Abstract
The generally positive relationship between the number of sites a species occupies and its average abundance within those sites provides an important link between population processes occurring at different spatial scales. Although such abundance–occupancy relationships (AORs) have been documented across a very wide range of taxa and in many different environments, little is known of such patterns in Earth's largest ecosystem, the deep sea. Wood falls – derived from natural or anthropogenic inputs of wood into the oceans – constitute an important deep‐sea habitat, habouring their own unique communities ultimately entirely dependent on the wood for chemical energy. In this study we take advantage of the unique features of an experimental wood fall deployment to examine AORs for the first time in deep‐sea invertebrates. The study design combines advantages of both experimental (tractability, control of key environmental parameters) and observational (natural colonisation by taxonomically diverse communities) studies. We show that the interspecific AOR is strongly positive across the 48 species occurring over 32 wood fall communities. The precise form of the AOR is mediated by both species‐level life history (body size) and by the colonisation stage at which communities were harvested, but not by environmental energy (wood fall size). Temporal dynamics within species are also generally consistent with positive intraspecific AORs. This support for positive AORs in the deep sea is an important extension of a macroecological generality into a new environment offering considerable potential for further testing and developing mechanistic macroecological theories.
Highlights
Knowing where species occur, and in what numbers, is fundamental to many questions in ecology
Different forms and dynamics of Abundance-Occupancy Relationships (AORs) might be implied by different ecological mechanisms (e.g. Borregaard and Rahbek 2010), and simple considerations of regional-scale population dynamics have suggested that colonisation is key to AORs (Freckleton et al 2005, 2006)

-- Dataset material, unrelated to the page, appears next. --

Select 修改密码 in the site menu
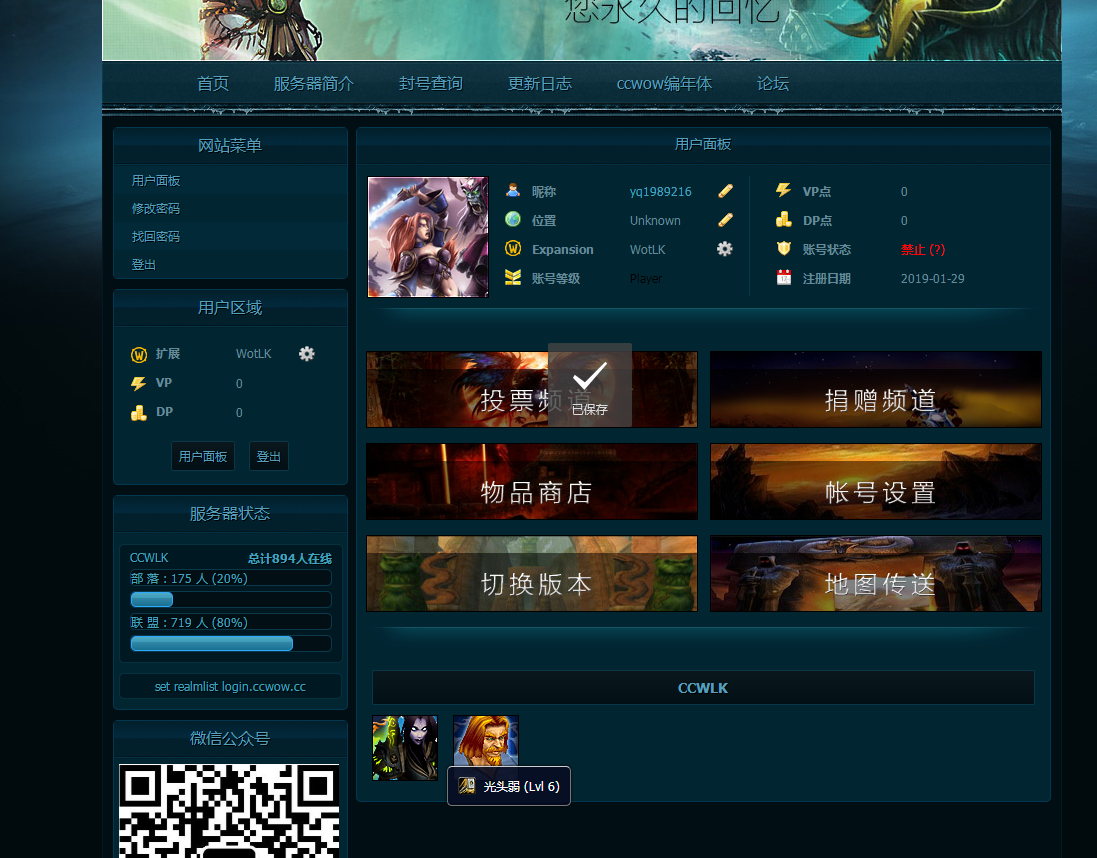This screenshot has width=1097, height=858. point(156,209)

This first demonstration of AORs in deep-sea invertebrates is an important extension into the largest habitat on Earth (Dawson 2012) of a macroecological generality concerning the scaling of populations from individual to multiple communities. It further demonstrates the utility of deep-sea wood-falls as experimental systems in macroecology, offering advantages of both control and tractability and of more observational studies (McClain et al 2016). These unique characteristics have enabled us to address a number of questions about the form, strength, and dynamics of AORs, including the role of resource availability, species life histories, and the temporal dynamics of the AOR both within and across species
Summary
In what numbers, is fundamental to many questions in ecology. Macroecologists have long known that these two key variables are not independent of each other: the number of sites a species occupies and the abundance it reaches within those sites (and, by extension, its total population size) are typically positively associated Such Abundance Occupancy Relationships (AORs) are among the most general patterns in ecology, observed both across assemblages of species (the interspecific AOR) and within individual species through time (the intraspecific AOR), in numerous taxonomic groups and diverse habitats (Gaston et al 2000, Blackburn et al 2006, Borregaard and Rahbek 2010). Borregaard and Rahbek 2010), and simple considerations of regional-scale population dynamics have suggested that colonisation (itself determined both by species-specific traits and the distribution of suitable habitat) is key to AORs (Freckleton et al 2005, 2006) This in turn predicts that AORs should vary systematically across groups of species differing in key traits as well as across contrasting environmental settings. At higher resource levels, species-abundance distributions may be more equitable {Passy:2016kt}, leading to less variance in abundance across the community and less power to detect AORs - most likely because when patches are both highly connected and high in resources most species can attain sufficiently high densities within patches to persist and can reach most available patches (Freckleton et al 2006)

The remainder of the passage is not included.